Si François Morency n’a jamais réalisé de longue traversée du désert, c’est aussi parce qu’il s’est toujours vite remis sur pied après une déception professionnelle, comme lorsque TVA a débranché son talk-show Merci bonsoir ! en 2004, ou encore quand CKOI a stoppé Midi Morency en 2011.

Joint au téléphone, Martin Langlois, qui gère sa carrière depuis 18 ans, confirme sa résilience. « François a saigné du cœur en tabarouette quand Merci bonsoir ! s’est terminé. Ça lui a fait mal, mais il est retourné faire un show le jour même. Ça l’a forcé à avancer. Et quand ses parents sont morts [son père en 2019, sa mère en 2021], ç’a été un gros choc. Mais il n’a pas fui. Il n’est pas resté en petite boule dans son garde-robe. »

Entre deux gorgées de Gatorade rose, François Morency utilise une métaphore de hockey pour illustrer son côté « bagarreur ». « J’ai toujours fait beaucoup de sport. Ça m’a appris une chose : tu n’abandonnes pas. Même quand tu perds 6-0 après deux périodes, tu ne t’en vas pas chez vous. Tu retournes jouer la troisième. Tu essaies de remonter la pente. »

Conciliation

Et maintenant, la question qui tue : après 30 années de carrière, le pied bien appuyé sur l’accélérateur, est-ce que François Morency parvient à concilier vie professionnelle et vie privée ? Après quelques secondes de réflexion, l’humoriste tente une réponse.

« J’ai des amis qui ont besoin d’être en couple. Pas parce qu’ils sont plus faibles que moi. Ça n’a rien à voir. Mais quand une fille les lâche ou qu’ils lâchent une fille, deux semaines après, ils sont matchés. Mais comment tu fais pour trouver une blonde qui t’allume aussi rapidement ? »
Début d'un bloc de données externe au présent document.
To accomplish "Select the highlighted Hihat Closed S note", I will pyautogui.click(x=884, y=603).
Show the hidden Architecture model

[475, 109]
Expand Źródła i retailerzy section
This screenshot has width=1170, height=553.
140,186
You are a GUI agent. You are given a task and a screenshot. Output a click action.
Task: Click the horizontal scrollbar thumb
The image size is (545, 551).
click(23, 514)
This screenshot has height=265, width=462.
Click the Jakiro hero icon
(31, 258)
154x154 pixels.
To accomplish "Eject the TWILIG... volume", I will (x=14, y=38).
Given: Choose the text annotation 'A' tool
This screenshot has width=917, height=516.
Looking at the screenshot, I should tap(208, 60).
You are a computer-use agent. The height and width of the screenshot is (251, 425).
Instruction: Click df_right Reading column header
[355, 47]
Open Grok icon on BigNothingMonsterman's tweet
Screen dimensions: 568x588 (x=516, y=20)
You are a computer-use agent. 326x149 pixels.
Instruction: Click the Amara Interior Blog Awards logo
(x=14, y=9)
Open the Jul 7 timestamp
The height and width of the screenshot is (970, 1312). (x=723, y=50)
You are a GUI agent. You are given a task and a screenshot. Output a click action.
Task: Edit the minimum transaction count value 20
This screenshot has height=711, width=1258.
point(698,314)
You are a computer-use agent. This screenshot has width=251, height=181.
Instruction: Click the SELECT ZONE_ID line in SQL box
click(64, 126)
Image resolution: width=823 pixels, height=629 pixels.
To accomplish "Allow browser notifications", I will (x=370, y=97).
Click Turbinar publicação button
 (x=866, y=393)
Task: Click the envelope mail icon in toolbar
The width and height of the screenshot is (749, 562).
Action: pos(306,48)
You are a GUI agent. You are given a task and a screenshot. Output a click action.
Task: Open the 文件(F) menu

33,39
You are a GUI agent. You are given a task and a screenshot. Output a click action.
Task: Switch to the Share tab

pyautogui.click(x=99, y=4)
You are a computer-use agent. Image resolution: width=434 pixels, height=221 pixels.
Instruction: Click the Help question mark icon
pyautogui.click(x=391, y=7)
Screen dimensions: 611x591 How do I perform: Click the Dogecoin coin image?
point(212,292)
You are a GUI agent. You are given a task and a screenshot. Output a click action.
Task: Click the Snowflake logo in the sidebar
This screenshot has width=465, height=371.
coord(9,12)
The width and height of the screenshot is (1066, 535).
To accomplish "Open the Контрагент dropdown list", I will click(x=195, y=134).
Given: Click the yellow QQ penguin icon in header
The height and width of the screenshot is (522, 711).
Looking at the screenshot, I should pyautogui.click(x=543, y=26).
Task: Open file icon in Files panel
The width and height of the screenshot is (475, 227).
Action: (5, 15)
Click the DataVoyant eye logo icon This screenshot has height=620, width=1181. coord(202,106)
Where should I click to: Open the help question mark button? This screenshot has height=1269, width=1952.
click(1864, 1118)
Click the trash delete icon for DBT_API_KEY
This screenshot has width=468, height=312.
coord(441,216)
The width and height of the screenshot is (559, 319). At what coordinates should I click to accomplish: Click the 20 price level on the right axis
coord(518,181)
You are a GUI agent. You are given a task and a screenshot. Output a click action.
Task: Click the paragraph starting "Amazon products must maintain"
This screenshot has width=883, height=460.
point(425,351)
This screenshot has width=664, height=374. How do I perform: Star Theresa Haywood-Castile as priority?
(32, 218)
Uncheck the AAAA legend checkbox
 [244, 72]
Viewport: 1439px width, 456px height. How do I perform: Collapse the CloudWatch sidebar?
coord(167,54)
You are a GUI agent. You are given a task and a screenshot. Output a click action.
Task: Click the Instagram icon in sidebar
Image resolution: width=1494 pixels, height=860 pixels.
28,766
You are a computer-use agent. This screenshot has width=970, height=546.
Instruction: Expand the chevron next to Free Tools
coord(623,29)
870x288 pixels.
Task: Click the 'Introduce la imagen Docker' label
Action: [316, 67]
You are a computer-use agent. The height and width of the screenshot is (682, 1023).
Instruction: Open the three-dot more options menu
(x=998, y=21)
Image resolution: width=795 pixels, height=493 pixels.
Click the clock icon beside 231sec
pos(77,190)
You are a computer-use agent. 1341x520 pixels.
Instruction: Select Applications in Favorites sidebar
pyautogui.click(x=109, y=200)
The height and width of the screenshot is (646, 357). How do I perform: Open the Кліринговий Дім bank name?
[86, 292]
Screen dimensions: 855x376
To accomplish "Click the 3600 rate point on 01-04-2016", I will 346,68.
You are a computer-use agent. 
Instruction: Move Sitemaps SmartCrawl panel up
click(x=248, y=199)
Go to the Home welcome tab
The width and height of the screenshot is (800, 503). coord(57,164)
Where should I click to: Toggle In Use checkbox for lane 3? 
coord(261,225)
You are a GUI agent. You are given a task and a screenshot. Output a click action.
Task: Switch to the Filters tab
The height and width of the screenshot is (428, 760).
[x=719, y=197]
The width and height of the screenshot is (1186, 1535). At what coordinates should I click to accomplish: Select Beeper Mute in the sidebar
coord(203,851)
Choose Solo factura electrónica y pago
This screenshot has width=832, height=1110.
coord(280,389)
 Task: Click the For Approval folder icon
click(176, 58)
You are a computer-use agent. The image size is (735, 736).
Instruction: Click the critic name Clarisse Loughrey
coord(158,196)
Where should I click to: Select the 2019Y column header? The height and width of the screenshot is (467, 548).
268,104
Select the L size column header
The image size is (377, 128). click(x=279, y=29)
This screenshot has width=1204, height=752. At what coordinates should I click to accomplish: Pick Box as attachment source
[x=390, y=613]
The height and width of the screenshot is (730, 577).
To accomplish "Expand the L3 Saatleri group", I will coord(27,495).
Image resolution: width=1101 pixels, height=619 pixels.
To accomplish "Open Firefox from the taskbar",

PHOTO ALAIN ROBERGE, LA PRESSE

François Morency

Moi, c’est différent. Et avec le temps, j’ai accepté qui j’étais : une bébite de solitude.

François Morency

« J’ai rencontré des filles extraordinaires », poursuit l’éternel célibataire (qui révèle avoir « une nouvelle copine » depuis peu). « J’ai fucké des relations parce que j’étais trop consacré au travail. J’en suis parfaitement conscient. Je suis encore ami avec ces filles-là. Elles ont des enfants avec d’autres gars. Est-ce que j’aurais pu être moins ce que j’étais pour continuer d’être avec elles ? Peut-être. Mais en même temps, tu es ce que tu es, buddy. »

PHOTO FRANÇOIS ROY, ARCHIVES LA PRESSE

François Morency sur le plateau de tournage de la série Discussions avec mes parents, avec Marie-Ginette Guay et Vincent Bilodeau

La suite

François Morency a récemment amorcé l’écriture d’une septième saison potentielle de Discussions avec mes parents, qui vient d’obtenir le prestigieux Prix du public aux Gémeaux. En secret, il développe une émission de variétés. Un pilote a d’ailleurs été tourné.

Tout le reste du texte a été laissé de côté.